Below are records with pictures in them. Output exactly the lines from the one with "Task: Open Payment" through the one with "1086x662 pixels.", both included, and leave every picture out; give only those lines.

(EXERCISE INPUT)
•••
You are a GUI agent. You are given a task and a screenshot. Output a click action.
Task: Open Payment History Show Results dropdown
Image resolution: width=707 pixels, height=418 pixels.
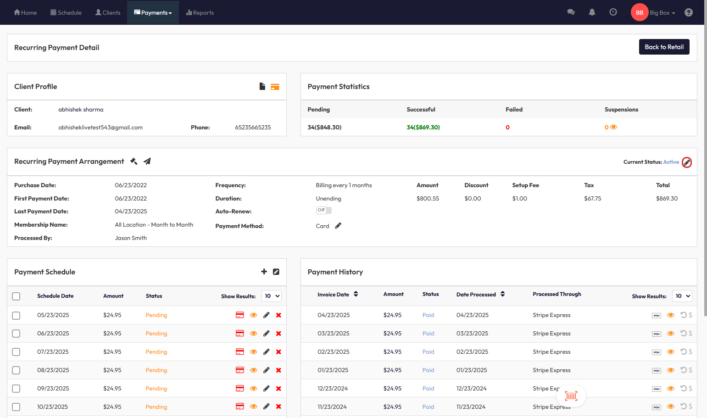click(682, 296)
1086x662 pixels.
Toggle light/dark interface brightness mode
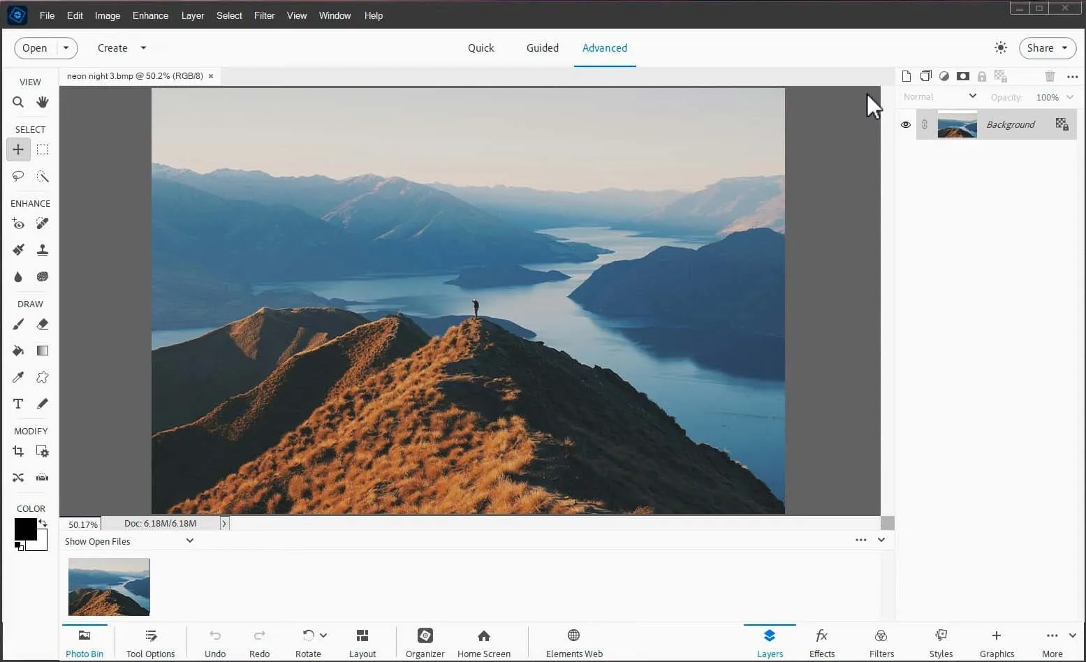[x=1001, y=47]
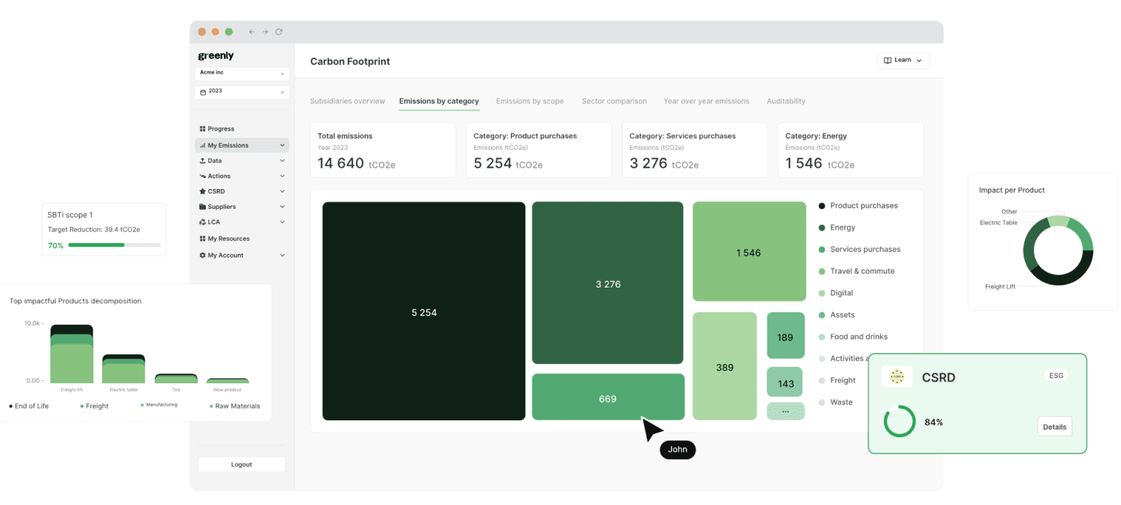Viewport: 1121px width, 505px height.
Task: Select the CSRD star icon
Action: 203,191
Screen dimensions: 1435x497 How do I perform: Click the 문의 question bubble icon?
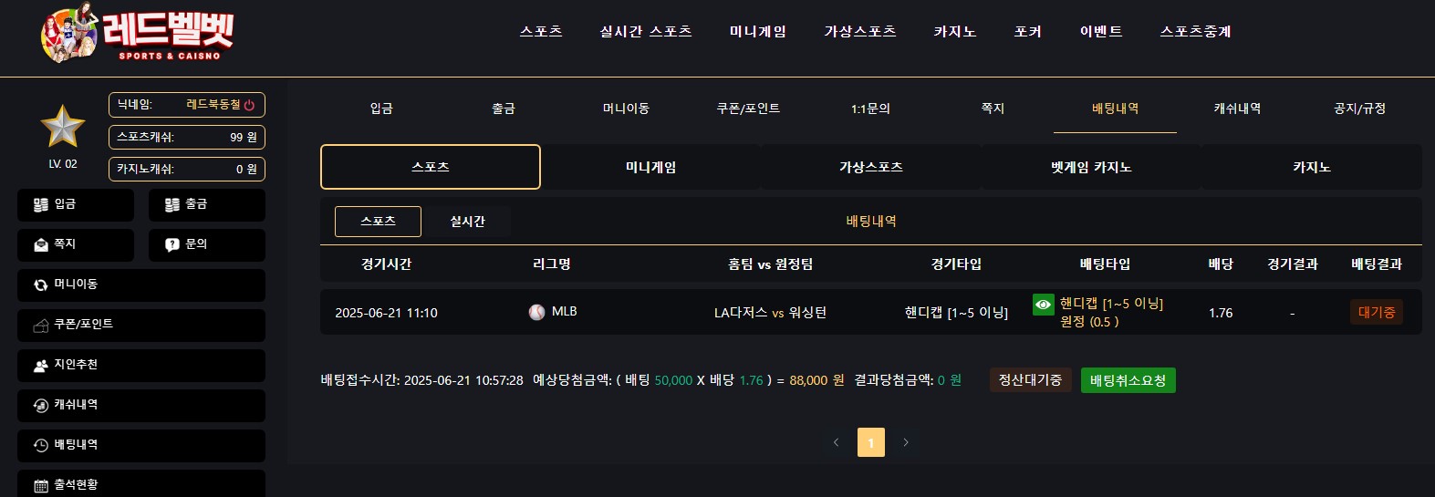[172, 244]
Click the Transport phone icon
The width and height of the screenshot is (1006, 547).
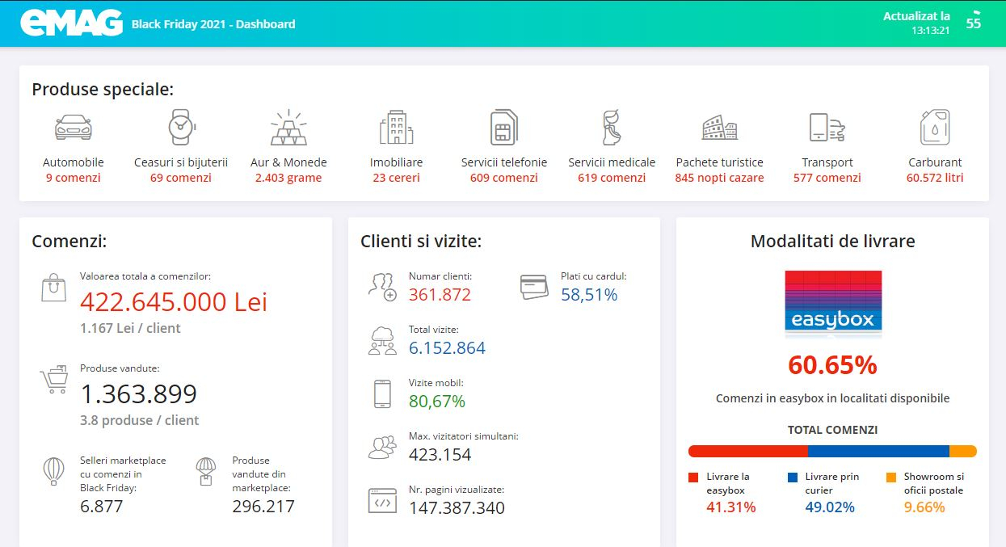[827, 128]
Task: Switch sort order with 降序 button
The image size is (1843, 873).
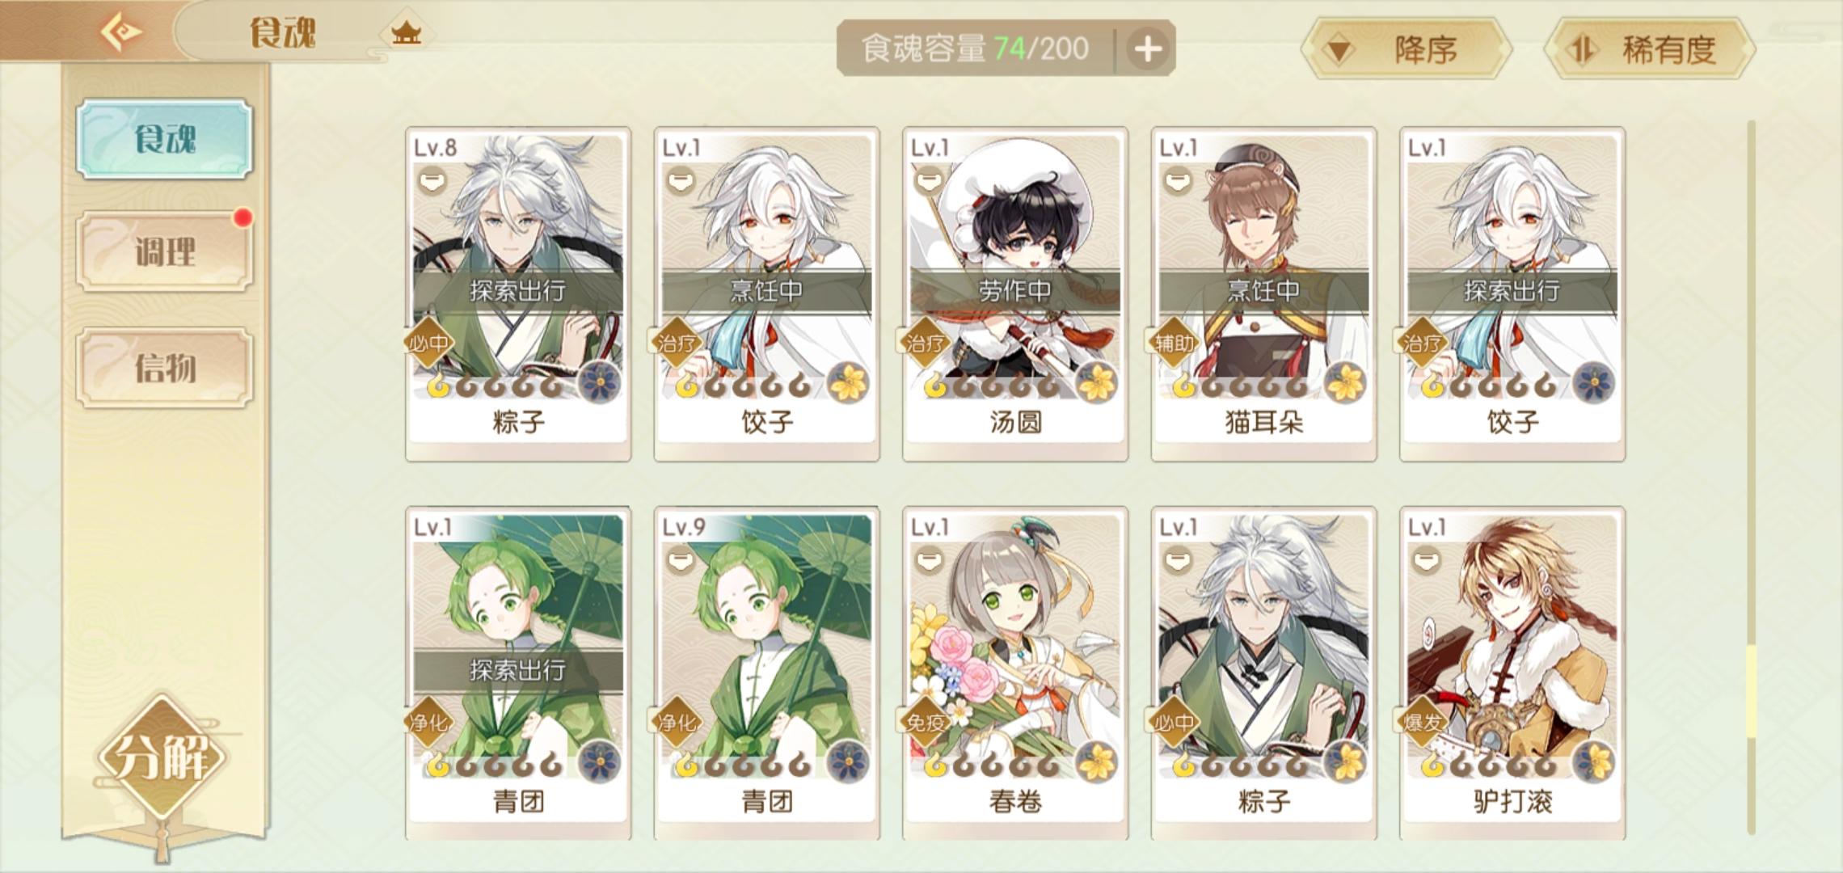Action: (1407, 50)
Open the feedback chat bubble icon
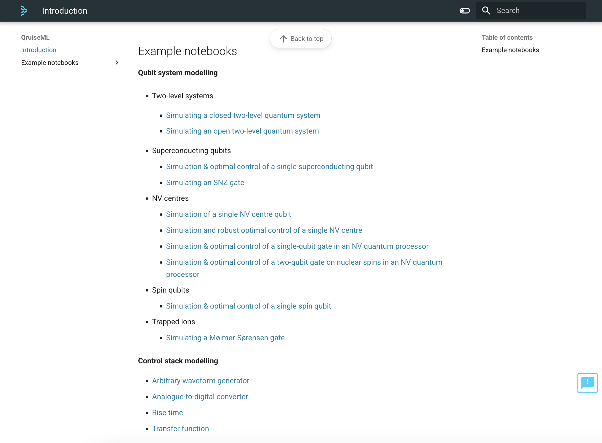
•••
(SOLUTION TO THIS PROBLEM)
Task: Open Payment History Show Results dropdown
Image resolution: width=707 pixels, height=418 pixels.
click(682, 296)
1086x662 pixels.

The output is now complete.